Friday, 18 February 2011
Creating Stem Pieces and Headboards
After the canoe's ribs were done, I set out to shape another of the canoe's key structural components - the stem pieces. In my model, I purposely chose a very simple stem piece style with a slight curve in the bottom and a nearly upright vertical rise. This is in contrast to a lot of old style Algonquin, Ojibway, and Fur Trade canoes which had elaborate stem pieces and required much more skilled craftmanship. Both Jim Millers's DVD and César's Bark Canoe film show old school Algonquin recurved stems and seemed a bit too intimidating.
Instead, I elected to go for an Abenaki syle that was quite similar to the stems of modern touring canoes. A nearly vertical stem profile would mean better tracking ability and the limited curve of the stem would mean less likely breakage - a concern after my disappointment in attempting to carve the gunwales. Adney's sketch for this stem also revealed that it is inverted compared to most others. In otherwords, the solid end of the stem (white part) protudes slightly above the gunwales with the split end (dark part) of the stem is embedded on the bottom of the boat all supported with a thin headboard under tension squeezes below the gunwales. Most stem pieces feature the solid portion on the bottom, with the laminated part of the stem at the top, cut flush with the gunwale cap.
The process started by using my poster-sized, quarter scale bluprint from Adney's book and crudely tracing the image of the stem piece on paper. This was then transfered to a corner of the building bed with transer paper and ¼" holes were drilled around the shape to fit some spare dowels provided by the kit. This would be the "form" around which the stem pieces were bent into shape.
Marking the dowel holes; Completed bending form
The stem pieces were scavenged from strips of broken gunwale stock that snaped during the early carving process. I was able to use a piece of appropriate dimension & horizontal grain to make 4 stem pieces in case any broke during bending. Each would be split nearly 2/3rd of its length into 4 laminations to accomodate the curve. Once these were done they were soaked in boling water to soften the wood and begin the bending.
Scavenged gunwale piece; Near horizontal grain; Split stem pieces in boiling water
Carefully, a selected piece was bent around the frame and the bottom tied off. In a full sized model, the traditional material for this is basswood bark. Since this wasn't provided by the kit and I didn't want to use any split spruce root (in case I ran out for lashing), I ended up using non-traditional waxed linen thread from left over leather-craft projects. It worked perfectly and helds its knots easily without slippage.

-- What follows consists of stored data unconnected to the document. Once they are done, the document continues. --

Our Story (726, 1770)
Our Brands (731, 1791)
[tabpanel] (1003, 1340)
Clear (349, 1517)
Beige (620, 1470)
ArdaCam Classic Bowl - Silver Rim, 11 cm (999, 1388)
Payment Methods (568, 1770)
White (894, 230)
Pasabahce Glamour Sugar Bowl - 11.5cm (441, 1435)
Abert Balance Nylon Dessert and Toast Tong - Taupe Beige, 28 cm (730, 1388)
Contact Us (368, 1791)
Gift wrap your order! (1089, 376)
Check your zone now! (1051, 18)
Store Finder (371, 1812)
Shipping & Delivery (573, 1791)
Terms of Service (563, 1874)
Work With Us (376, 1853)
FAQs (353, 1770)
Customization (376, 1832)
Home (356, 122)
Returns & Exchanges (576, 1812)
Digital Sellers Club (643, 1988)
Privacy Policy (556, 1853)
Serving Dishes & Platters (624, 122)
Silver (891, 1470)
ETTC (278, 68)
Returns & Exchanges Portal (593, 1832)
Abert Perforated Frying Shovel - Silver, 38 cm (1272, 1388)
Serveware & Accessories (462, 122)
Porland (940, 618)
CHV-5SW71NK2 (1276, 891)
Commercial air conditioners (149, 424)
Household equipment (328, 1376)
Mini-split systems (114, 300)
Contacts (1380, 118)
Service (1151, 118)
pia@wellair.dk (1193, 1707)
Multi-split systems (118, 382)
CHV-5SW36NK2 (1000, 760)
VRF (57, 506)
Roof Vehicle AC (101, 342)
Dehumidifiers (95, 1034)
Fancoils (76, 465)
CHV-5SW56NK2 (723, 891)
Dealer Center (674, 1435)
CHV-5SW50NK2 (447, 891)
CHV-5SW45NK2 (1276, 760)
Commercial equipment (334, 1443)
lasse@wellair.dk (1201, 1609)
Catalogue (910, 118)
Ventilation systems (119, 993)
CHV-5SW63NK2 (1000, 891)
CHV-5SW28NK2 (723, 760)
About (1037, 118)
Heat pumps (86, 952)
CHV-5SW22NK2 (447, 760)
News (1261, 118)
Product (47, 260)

Wrapping the stems and bending on the form
With the two stem pieces drying out I turned my attention to making other structure - the headboards (aka manboards, shoulderboards, struts). Various styles exist, some straight, some curved. I wanted to keep mine simple so carved a basic vertical structure similar to most old style Algonquin canoes. The bottom has a rectangular "legs" that fits over the stem piece tightly while the top has "shoulders" and a round "head" to squeeze under the inwales. The whole structure gives the ends a rigid structure while also helping to lift the gunwales at the ends. I decided to try a practice one first in case I had more cedar distasters. With that ok, two more quality blanks (1/8" thick) were prepared and carved out.
Practice headboard and two cedar blanks
I won't be able to insert the stems pieces or headboards for a while (at least until the bulk of the canoe a sewn up with spruce root), so in the meantime I'll be carving other parts like the permanent thwarts and sheathing.